1. **Small MLP** (10→32→16→3): 500 samples, 20 epochs, batch_size=32
2. **Medium MLP** (50→128→64→10): 1000 samples, 15 epochs, batch_size=64
3. **Optimizer comparison**: Adam vs SGD vs RMSprop on a 10→64→32→5 model
4. **Batch size scaling**: batch sizes 16, 32, 64, 128 on the same model

Reports forward pass latency, total training time, per-epoch time, and final validation loss.
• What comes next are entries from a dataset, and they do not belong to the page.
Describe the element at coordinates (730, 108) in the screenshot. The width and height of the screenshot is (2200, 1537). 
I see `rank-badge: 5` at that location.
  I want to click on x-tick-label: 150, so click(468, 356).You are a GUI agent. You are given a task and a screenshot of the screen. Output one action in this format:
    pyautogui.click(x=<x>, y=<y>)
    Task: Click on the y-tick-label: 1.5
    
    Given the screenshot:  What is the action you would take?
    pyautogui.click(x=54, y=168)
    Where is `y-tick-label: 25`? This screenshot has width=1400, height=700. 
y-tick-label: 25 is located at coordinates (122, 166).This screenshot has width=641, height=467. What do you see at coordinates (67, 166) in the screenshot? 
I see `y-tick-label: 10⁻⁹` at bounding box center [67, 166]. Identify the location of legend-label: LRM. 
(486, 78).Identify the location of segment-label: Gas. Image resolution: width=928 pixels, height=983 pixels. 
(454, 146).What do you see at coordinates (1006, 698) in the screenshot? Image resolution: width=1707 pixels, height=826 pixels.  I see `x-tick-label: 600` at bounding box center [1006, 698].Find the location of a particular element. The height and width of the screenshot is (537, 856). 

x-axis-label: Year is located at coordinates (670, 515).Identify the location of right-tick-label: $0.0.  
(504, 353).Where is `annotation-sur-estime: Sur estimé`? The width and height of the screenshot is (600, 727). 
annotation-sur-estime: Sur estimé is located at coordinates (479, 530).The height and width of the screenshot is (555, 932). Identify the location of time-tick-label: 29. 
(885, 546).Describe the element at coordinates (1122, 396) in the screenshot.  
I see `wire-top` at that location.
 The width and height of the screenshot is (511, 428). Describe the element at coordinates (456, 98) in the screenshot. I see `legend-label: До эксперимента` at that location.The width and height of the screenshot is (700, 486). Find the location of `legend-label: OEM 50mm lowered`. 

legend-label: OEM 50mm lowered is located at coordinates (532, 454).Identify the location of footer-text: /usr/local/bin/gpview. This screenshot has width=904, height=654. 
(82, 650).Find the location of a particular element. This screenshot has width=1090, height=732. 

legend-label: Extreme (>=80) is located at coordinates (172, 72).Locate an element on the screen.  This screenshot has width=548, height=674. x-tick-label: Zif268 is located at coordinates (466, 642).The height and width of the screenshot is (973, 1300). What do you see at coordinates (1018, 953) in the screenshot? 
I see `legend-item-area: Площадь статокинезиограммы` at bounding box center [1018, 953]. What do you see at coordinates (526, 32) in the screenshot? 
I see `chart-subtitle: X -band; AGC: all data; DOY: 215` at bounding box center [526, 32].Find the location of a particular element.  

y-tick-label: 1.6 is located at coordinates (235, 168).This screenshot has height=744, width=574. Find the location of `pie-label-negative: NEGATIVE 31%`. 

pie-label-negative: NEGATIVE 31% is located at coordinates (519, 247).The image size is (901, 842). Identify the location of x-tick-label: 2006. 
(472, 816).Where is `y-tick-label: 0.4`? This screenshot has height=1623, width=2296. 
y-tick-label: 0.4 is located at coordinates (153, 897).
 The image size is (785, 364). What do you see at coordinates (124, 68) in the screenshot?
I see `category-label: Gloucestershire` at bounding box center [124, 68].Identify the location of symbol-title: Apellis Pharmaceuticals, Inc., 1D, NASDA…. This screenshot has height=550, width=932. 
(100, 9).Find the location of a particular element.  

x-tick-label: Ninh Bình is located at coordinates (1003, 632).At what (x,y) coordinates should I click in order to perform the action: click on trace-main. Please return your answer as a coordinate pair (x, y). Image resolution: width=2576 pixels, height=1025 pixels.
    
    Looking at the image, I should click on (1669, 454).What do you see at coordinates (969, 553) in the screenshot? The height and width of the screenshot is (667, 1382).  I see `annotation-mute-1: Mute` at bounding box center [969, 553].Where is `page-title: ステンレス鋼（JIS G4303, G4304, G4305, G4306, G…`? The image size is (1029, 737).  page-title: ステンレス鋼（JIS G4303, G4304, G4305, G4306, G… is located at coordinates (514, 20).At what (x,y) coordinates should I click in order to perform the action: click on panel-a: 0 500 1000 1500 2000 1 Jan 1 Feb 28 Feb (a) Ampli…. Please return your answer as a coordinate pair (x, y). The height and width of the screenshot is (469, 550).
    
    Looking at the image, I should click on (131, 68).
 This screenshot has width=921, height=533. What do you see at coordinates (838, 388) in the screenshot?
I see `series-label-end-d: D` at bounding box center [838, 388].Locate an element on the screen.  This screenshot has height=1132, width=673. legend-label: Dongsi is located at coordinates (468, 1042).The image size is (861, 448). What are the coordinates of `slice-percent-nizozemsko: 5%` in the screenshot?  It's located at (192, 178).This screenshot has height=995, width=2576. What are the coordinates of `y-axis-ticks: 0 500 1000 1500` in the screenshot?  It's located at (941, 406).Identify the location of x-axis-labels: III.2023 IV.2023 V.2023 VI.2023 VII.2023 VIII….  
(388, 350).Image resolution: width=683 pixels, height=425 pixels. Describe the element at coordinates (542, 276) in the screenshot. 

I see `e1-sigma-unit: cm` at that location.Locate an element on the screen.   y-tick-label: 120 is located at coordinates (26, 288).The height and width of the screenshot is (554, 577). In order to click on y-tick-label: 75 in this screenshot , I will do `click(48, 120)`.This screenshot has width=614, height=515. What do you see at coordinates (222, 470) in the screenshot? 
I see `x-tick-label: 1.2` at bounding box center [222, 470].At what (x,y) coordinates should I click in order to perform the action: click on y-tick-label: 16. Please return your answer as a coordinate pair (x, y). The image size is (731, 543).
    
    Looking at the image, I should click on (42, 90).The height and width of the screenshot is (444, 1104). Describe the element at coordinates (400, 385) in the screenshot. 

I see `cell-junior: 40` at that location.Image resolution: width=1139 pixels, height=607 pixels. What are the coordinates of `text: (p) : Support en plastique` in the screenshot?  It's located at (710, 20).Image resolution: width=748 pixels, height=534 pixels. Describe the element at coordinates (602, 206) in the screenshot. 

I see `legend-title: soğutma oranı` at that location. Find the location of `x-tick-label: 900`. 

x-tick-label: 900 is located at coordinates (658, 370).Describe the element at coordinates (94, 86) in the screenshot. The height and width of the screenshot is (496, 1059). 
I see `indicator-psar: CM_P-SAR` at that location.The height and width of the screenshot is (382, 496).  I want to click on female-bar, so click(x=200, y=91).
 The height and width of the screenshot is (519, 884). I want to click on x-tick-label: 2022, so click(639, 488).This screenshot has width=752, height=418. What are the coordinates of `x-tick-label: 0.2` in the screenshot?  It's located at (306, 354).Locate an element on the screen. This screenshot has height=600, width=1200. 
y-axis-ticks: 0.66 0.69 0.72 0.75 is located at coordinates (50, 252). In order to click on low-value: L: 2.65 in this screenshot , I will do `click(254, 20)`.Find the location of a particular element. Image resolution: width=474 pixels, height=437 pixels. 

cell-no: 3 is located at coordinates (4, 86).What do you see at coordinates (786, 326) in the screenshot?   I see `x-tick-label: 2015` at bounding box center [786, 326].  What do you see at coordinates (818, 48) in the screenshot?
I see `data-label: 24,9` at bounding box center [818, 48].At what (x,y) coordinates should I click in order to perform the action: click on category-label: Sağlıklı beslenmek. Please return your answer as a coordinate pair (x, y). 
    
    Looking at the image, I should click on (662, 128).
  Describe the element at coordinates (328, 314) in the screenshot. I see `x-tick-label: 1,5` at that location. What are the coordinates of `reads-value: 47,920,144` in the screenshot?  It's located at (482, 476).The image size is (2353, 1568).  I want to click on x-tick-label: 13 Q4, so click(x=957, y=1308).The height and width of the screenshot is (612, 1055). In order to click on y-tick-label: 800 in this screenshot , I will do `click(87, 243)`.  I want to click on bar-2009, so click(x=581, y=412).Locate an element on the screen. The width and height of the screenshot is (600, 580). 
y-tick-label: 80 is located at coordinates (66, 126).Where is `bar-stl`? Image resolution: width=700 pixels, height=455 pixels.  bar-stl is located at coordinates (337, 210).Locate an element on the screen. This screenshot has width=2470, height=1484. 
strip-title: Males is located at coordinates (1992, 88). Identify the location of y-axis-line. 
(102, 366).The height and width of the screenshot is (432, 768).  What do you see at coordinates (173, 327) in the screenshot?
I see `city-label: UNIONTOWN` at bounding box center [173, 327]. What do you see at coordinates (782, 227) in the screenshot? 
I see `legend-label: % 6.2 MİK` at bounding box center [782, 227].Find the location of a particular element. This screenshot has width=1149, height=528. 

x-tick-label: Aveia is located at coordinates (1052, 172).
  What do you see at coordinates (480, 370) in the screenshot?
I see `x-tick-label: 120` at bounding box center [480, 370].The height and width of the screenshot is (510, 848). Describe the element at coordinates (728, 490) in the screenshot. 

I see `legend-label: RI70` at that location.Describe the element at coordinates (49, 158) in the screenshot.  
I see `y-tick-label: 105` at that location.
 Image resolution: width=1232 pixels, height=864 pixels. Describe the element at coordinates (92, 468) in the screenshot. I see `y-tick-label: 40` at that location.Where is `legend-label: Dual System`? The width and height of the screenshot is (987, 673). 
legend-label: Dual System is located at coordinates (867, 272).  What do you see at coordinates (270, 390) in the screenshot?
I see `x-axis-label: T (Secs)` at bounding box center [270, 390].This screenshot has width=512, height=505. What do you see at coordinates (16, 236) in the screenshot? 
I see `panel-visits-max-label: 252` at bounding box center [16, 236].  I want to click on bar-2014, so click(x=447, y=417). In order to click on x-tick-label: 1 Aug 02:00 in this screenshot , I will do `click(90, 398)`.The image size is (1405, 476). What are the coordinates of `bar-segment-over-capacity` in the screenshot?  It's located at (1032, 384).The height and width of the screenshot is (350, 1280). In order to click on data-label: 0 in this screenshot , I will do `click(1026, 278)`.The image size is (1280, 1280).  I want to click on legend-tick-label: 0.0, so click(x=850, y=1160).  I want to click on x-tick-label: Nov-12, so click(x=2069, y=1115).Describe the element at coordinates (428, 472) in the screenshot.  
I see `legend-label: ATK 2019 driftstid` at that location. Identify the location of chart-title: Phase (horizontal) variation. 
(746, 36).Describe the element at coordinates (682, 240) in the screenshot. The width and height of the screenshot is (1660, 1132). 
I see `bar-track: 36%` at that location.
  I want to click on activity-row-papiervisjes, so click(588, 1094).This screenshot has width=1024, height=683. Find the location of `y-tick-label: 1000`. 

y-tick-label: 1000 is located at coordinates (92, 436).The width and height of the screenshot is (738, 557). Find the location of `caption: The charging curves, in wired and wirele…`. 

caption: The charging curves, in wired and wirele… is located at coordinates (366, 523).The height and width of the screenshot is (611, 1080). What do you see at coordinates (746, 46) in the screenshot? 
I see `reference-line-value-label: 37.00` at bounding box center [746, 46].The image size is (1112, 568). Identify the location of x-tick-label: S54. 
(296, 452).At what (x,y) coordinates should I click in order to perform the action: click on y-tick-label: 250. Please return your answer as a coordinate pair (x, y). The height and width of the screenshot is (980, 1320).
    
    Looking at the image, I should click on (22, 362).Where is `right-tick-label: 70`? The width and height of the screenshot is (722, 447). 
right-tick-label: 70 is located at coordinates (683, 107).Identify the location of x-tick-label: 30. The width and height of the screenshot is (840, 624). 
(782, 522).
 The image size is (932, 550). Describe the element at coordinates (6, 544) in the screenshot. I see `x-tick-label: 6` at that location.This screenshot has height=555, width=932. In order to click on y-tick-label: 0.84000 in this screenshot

## Serving (`serving_bench.exs`)

Benchmarks inference throughput:

1. **Single inference latency**: 100 runs with warmup
2. **Batched throughput**: batch sizes 1, 4, 16, 32, 64 — reports total time, per-sample time, and samples/sec
3. **Nx.Serving**: 10 concurrent requests through `ExBurn.Serving`

## Interpreting Results

- **Small tensors** (10×10): NIF call overhead dominates. Nx may be faster.
- **Medium tensors** (100-500): GPU acceleration begins to show advantage for compute-bound ops.
- **Large tensors** (1000+): GPU parallelism provides significant speedup for matmul and reductions.
- **Conversion overhead**: One-time cost per tensor. Amortized over many operations in training loops.
- **Training**: Per-epoch time includes forward pass, backward pass (numerical gradients), and optimizer step. Numerical gradients are O(n) in parameter count.